"Proprietary" Appliances Are Done
Per George Ou's posting (http://blogs.zdnet.com/Ou/?p=174), Cisco has joined the 21st century and will now support standard USB and memory in the form of compact flash. Amen to that. Any vendor that thinks they can get away with gouging customers with 10-50x the price of open market memory or disk is delusional.
Why? Customers are on to the game. They understand that it's more efficient for vendors to use standard builds for most security equipment nowadays. Unless there are specific proprietary chips, odds are the box is pretty much a standard computer that uses standard piece parts. And those with proprietary stuff better sell a lot of boxes because it's hard to get economies of scale with 1000 units compared to Intel, who sells hundreds of millions.

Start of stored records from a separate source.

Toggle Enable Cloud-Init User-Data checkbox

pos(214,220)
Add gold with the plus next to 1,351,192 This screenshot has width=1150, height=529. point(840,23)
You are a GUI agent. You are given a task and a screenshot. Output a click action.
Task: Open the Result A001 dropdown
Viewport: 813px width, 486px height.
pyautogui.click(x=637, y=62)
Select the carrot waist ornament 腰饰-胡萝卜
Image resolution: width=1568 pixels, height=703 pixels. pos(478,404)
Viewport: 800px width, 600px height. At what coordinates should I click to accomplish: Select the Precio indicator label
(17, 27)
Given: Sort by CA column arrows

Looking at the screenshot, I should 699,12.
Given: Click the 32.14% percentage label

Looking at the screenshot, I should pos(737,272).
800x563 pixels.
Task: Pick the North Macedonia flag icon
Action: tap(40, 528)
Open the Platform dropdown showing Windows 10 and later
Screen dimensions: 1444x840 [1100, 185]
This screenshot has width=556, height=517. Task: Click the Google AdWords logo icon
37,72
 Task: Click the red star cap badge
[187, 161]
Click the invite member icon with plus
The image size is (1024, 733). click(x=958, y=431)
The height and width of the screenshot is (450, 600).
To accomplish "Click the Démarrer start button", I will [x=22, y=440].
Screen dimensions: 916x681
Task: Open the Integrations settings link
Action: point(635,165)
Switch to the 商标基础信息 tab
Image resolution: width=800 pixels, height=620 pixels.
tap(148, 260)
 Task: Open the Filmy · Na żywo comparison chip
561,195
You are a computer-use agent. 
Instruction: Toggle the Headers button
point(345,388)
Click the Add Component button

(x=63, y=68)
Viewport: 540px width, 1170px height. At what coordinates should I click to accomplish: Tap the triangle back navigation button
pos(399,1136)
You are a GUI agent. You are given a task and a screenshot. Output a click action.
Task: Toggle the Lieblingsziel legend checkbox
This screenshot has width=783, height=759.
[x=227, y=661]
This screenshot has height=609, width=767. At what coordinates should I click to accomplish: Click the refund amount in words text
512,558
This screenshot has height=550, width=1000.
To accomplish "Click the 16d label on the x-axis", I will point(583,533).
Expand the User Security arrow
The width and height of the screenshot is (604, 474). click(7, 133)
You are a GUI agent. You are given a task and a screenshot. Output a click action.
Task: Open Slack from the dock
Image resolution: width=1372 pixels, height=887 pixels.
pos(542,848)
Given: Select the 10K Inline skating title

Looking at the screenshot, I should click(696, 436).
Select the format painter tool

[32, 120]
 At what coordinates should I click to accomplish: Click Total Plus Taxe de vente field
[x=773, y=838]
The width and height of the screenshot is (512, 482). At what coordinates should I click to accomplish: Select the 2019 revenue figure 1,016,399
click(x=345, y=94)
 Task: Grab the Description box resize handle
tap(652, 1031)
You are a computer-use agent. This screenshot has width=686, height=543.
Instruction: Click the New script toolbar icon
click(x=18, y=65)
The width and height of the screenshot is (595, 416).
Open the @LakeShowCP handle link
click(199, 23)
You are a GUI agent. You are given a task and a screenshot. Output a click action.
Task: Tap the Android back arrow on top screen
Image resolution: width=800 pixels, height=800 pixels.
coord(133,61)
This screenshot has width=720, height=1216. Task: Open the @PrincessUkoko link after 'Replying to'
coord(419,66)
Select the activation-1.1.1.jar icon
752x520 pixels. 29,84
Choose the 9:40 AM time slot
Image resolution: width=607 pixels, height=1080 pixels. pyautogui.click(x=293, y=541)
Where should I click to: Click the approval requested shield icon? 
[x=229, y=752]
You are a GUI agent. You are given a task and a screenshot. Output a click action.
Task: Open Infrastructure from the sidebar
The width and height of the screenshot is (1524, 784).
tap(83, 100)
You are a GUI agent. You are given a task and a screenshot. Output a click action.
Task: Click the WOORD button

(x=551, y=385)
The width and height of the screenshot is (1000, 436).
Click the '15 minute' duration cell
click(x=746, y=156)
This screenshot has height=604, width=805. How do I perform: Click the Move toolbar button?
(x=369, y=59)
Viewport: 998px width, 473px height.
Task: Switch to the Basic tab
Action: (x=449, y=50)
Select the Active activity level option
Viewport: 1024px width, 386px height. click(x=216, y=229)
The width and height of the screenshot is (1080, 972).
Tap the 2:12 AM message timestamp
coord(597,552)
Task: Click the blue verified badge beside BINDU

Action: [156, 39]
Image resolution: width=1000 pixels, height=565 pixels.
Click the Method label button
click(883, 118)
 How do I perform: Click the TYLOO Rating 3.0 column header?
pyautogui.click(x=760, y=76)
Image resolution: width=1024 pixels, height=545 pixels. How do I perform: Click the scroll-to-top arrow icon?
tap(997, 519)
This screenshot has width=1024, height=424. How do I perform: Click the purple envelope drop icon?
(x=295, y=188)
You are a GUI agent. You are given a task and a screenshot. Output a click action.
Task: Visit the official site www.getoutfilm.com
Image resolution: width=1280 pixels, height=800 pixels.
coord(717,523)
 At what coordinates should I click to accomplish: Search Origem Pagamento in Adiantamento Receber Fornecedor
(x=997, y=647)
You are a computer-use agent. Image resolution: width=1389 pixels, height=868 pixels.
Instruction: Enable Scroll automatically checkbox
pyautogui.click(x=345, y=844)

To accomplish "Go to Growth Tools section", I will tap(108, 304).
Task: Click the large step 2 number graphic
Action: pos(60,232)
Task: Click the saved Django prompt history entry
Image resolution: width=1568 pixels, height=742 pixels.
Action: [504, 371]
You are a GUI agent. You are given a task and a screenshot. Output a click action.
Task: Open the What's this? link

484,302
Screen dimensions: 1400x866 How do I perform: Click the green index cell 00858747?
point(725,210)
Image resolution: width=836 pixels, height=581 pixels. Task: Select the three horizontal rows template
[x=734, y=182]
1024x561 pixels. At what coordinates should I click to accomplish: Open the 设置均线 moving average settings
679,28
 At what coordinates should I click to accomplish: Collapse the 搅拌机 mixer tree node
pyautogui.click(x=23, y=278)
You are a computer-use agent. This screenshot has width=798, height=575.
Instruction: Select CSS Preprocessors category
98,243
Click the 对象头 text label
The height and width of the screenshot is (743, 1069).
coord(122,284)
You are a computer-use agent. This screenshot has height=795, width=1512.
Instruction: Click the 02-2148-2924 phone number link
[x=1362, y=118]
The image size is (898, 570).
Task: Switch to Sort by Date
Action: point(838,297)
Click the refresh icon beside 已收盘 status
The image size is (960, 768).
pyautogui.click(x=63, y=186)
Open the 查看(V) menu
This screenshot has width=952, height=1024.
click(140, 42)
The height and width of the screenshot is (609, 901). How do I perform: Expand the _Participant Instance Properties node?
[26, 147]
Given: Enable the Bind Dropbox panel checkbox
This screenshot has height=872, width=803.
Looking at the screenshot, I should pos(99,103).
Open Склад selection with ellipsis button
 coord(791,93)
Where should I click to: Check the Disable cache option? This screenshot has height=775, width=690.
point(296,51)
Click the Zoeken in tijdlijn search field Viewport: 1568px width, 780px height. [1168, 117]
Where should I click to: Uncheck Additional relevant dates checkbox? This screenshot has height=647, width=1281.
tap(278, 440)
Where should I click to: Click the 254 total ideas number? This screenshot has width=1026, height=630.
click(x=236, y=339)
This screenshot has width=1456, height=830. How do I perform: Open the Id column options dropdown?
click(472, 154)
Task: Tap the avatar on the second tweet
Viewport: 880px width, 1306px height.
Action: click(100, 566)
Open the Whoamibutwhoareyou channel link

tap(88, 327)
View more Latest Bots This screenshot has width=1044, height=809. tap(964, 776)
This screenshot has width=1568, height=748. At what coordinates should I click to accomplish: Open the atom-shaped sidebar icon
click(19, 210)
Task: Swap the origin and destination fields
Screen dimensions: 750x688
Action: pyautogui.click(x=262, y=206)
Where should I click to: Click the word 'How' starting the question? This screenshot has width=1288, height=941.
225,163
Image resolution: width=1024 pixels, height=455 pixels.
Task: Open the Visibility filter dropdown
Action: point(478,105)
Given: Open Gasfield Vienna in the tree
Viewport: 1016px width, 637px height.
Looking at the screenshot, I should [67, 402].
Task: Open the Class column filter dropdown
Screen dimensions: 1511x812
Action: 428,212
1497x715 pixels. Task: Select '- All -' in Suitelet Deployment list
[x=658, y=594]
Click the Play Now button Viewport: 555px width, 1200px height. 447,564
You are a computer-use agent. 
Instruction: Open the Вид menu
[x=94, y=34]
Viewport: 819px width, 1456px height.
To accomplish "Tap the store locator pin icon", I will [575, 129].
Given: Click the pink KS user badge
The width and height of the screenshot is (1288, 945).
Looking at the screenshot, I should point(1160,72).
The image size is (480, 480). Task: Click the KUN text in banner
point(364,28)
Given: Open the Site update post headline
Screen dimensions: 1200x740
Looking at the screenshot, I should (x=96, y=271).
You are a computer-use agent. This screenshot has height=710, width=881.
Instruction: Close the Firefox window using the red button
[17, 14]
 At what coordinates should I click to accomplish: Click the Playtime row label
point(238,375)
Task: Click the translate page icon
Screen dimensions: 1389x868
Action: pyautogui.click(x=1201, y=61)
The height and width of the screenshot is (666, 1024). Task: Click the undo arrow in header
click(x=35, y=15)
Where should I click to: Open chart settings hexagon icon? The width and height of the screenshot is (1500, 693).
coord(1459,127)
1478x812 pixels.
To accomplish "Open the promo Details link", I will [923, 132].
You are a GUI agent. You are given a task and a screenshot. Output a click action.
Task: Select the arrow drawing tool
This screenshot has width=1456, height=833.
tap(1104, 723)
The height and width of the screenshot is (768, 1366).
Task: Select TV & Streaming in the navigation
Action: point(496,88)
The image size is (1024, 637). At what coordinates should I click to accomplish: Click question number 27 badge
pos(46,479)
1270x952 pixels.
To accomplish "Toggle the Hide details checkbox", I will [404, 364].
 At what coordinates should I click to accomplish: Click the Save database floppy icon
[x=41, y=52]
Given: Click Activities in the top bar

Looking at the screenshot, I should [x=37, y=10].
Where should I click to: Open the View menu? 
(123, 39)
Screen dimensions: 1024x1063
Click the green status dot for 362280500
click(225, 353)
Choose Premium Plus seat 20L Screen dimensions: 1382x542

I've learned this hard way. I once ran a program to upgrade installed base appliances. We were running a "special" that would provide an upgrade for $2000 to go from 500 MB to 1 GB of memory on the appliance. Suffice it to say, that promotion went over like a LEAD BALLOON and customers were pissed. So we ended up having to backpedal and give away the memory upgrade. It certainly wasn't the best promotion I've ever run.
So, it's good to see Cisco reading the writing on the wall, and customers out there - do not stand for this crap. You have a ton of choices and if a vendor is trying to stick it to you, threaten to go elsewhere. The vendors will always try to push these outrageous "upgrades" because a portion of their customer base will bite at full price. Don't you be one of them.